Lukáš Penxa

Personal information
- Date of birth: 6 June 2004 (age 22)
- Place of birth: Czech Republic
- Positions: Midfielder; wingback;

Team information
- Current team: Zbrojovka Brno

Youth career
- Sparta Prague

Senior career*
- Years: Team / Apps / (Gls)
- 2022–2026: Sparta Prague / 2 / (0)
- 2022–2026: Sparta Prague B / 53 / (12)
- 2025: → Jablonec (loan) / 4 / (0)
- 2026: → Dukla Prague (loan) / 13 / (1)
- 2026–: Zbrojovka Brno / 0 / (0)

International career^{‡}
- 2022–2023: Czech Republic U19 / 6 / (0)
- 2024–2025: Czech Republic U20 / 5 / (0)
- 2025–: Czech Republic U21 / 2 / (0)

= Lukáš Penxa =

Czech footballer (born 2004)

Lukáš Penxa (born 6 June 2004) is a Czech professional footballer who plays as a midfielder or wingback for Zbrojovka Brno.

== Career ==
Penxa spent his youth development years in the academy of Sparta Prague. He made his senior football debut with Sparta Prague B, playing in the Czech National Football League. During his time with the reserve team, he established himself as a prominent winger, scoring 12 goals in 53 appearances. He also made one appearance for the senior team of Sparta Prague.

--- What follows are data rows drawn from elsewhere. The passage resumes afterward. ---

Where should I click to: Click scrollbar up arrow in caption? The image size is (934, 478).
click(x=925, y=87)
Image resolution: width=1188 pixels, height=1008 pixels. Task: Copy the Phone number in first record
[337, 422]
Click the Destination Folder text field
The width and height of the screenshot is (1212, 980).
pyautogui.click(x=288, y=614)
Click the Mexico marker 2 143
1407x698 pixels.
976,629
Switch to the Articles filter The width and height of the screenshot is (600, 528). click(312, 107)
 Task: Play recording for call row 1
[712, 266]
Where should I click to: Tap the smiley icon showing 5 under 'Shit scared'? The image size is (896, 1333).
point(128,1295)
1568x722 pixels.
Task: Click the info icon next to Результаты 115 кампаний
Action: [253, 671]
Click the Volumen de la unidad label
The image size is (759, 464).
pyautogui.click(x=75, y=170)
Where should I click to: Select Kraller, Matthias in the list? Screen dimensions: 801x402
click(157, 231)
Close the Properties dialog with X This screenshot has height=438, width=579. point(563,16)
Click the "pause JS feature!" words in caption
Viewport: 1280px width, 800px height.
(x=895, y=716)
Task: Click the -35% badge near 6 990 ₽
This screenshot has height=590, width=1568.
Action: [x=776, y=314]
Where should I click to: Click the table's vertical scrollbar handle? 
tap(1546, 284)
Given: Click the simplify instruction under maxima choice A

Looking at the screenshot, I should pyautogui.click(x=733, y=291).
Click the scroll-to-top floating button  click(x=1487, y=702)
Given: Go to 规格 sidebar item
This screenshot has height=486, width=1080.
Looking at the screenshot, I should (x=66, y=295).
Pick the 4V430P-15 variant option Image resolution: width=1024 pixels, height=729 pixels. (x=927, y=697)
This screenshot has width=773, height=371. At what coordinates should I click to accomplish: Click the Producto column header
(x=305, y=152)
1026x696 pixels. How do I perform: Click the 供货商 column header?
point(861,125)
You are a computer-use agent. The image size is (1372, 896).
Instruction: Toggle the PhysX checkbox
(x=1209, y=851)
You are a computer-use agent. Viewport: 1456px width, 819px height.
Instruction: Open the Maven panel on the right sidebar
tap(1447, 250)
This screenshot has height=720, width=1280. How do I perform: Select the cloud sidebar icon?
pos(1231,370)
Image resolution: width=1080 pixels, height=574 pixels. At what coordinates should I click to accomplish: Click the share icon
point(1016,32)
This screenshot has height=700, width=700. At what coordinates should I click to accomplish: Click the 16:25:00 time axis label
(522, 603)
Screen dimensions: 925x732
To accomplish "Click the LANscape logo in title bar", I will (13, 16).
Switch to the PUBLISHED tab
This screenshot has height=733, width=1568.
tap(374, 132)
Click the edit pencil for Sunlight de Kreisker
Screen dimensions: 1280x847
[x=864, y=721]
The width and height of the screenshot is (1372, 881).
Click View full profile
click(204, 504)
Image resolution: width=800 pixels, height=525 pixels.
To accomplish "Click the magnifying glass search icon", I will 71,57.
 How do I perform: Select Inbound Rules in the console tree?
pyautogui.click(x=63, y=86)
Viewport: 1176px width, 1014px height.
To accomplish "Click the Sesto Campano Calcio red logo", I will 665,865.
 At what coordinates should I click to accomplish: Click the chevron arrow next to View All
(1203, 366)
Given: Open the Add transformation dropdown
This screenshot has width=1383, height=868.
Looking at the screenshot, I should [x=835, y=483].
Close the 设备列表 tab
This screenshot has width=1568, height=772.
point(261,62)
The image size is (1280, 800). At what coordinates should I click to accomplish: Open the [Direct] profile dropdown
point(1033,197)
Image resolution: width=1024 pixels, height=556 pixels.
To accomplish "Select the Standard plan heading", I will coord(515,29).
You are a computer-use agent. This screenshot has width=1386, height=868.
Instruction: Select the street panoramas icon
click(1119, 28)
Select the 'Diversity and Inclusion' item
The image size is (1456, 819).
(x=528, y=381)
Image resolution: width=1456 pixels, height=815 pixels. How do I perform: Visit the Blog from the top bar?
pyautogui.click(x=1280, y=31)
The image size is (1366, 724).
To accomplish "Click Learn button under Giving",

In the 2025–26 season, Penxa was loaned out to gain top-flight experience in the Czech First League. He spent the first half of the season on loan at Jablonec, where he made 7 appearances and scored once, across their A- and B-teams. In February 2026 he moved on loan to Dukla Prague for the second half of the season with an option to make the transfer permanent. He scored his first Czech First League goal in Dukla's 2–0 home win against Jablonec in March 2026.

In June 2026, Penxa completed a permanent transfer to Zbrojovka Brno, signing a multi-year contract.

== International career ==
Penxa has represented the Czech Republic at various youth international levels, including the Under-19 and Under-20 teams. In 2025, he made his debut for the Czech Republic U21 team.

== Personal life ==
His younger brother, Ondřej, is also a professional footballer who progressed through the academy of Sparta Prague and played alongside Lukáš in the club's reserve team.